As the mother substrate 10, any substrate capable of manufacturing a semiconductor element can be used. In this embodiment, a sapphire substrate or a silicon substrate is used.

The light emitting semiconductor layer 20 has a structure composed of a plurality of material layers. That is, in the present embodiment, a buffer layer (not shown), an N-type semiconductor layer (not shown), an active layer (not shown), and a P-type semiconductor layer (not shown) are sequentially stacked. In addition, the first electrode 30 refers to a predetermined conductive pad, and each of the light emitting semiconductor layers 20 is spaced a predetermined distance apart.

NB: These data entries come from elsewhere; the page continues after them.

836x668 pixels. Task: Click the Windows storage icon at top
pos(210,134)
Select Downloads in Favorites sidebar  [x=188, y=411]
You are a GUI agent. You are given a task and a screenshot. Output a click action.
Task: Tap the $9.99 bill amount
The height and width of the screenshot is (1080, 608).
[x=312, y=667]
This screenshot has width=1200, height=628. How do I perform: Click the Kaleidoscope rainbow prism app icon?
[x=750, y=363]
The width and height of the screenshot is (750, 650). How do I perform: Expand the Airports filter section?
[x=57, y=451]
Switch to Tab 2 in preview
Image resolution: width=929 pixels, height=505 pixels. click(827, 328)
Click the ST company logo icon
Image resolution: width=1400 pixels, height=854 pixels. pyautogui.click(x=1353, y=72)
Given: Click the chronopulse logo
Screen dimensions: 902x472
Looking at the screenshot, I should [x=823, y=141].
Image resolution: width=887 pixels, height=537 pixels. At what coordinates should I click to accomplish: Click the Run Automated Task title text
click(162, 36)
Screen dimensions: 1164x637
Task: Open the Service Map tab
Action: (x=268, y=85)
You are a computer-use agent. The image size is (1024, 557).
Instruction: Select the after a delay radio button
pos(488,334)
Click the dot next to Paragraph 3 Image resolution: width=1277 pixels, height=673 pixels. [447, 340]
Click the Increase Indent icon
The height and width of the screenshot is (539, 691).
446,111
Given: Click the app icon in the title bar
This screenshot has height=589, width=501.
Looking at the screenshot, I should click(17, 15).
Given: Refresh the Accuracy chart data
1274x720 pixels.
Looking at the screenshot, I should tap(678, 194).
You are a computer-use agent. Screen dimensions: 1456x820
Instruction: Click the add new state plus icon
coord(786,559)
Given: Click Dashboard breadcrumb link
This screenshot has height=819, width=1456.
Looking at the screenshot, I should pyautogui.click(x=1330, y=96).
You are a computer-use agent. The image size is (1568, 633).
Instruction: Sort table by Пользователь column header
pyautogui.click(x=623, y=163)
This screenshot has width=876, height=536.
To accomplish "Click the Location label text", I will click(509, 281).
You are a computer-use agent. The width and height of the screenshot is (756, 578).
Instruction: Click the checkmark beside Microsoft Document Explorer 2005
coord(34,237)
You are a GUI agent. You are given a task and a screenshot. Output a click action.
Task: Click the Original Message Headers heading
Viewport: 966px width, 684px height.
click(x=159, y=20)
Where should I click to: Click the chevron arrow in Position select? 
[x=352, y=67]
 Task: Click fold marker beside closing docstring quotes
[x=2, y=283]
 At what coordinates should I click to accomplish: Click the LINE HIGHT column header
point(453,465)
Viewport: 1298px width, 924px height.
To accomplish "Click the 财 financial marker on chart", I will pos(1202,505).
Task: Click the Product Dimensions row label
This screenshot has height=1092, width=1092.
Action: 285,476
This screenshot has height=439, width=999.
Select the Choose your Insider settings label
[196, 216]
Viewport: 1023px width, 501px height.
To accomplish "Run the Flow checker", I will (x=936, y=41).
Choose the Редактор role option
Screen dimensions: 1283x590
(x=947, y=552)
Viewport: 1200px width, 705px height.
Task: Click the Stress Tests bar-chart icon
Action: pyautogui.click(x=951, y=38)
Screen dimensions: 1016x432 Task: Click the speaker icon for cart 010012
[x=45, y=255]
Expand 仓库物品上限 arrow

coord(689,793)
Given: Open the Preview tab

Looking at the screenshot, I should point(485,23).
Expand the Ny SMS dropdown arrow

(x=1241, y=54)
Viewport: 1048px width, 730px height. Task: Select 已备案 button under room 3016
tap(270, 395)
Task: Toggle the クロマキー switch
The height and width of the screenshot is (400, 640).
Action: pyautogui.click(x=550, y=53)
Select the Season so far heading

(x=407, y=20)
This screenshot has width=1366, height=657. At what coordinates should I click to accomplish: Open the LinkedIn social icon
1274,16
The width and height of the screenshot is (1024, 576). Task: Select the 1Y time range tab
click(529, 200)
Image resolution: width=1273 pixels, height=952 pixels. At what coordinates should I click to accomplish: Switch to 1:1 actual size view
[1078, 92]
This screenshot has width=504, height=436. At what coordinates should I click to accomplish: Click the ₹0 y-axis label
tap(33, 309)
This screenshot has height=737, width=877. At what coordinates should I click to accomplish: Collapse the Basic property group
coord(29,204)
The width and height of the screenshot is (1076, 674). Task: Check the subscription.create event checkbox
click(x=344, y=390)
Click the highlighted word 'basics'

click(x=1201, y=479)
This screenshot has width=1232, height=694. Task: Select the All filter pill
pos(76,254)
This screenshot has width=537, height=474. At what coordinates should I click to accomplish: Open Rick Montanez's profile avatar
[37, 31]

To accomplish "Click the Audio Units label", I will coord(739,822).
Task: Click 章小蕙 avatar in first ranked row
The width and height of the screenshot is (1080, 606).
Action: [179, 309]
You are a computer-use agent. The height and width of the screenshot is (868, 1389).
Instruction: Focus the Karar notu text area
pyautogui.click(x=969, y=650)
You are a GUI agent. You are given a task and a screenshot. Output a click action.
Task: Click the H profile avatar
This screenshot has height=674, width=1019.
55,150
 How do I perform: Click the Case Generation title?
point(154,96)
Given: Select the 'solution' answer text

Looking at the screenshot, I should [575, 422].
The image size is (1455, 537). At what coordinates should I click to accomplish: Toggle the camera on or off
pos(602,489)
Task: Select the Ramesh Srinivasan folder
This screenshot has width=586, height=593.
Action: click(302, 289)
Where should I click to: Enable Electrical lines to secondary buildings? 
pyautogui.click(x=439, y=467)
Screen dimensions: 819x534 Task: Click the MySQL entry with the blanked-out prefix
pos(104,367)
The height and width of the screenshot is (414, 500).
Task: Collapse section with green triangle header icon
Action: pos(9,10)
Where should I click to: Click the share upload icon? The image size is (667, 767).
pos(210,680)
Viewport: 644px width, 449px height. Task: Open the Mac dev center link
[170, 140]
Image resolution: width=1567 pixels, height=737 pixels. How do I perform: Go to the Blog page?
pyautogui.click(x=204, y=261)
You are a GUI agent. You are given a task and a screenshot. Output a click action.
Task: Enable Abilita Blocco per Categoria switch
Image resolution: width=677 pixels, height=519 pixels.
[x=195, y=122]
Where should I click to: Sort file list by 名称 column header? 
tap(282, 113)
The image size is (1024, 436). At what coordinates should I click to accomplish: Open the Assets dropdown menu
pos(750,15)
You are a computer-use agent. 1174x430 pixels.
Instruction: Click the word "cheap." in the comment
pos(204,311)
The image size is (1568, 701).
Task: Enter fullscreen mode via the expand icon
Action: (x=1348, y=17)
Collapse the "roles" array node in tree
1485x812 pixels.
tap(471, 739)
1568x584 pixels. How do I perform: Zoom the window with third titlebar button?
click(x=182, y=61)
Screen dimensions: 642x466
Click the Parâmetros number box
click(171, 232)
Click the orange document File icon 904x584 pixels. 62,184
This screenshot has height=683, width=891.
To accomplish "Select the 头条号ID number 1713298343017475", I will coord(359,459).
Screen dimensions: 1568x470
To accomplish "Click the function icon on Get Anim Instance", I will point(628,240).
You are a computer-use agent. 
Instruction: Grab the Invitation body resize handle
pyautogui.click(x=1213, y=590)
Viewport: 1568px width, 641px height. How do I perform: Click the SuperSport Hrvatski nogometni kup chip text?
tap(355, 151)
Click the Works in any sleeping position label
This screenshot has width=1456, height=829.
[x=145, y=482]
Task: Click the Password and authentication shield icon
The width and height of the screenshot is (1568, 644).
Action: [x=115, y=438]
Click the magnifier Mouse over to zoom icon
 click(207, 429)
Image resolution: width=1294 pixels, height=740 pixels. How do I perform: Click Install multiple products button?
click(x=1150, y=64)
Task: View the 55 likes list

To this end, a buffer layer, an N-type semiconductor layer, an active layer and a P-type semiconductor layer are sequentially formed on the mother substrate 10. In this case, the buffer layer is a layer for reducing lattice mismatch between the mother substrate 10 and subsequent layers during crystal growth, and includes GaN as a semiconductor material. Of course, at this time, the buffer layer may not be formed. The N-type semiconductor layer is a layer in which electrons are generated, and is formed of an N-type compound semiconductor layer and an N-type cladding layer. At this time, the N-type compound semiconductor layer uses GaN doped with N-type impurities. The P-type semiconductor layer is a layer in which pores are formed and is formed of a P-type cladding layer and a P-type compound semiconductor layer. At this time, AlGaN doped with P-type impurities is used for the P-type compound semiconductor layer. Finally, the active layer is a region where electrons and holes are recombined by forming a predetermined band gap and a quantum well, and include InGaN. In this case, the emission wavelength generated by the combination of electrons and holes is changed according to the type of material forming the active layer. Therefore, it is preferable to adjust the semiconductor material contained in an active layer according to the target wavelength.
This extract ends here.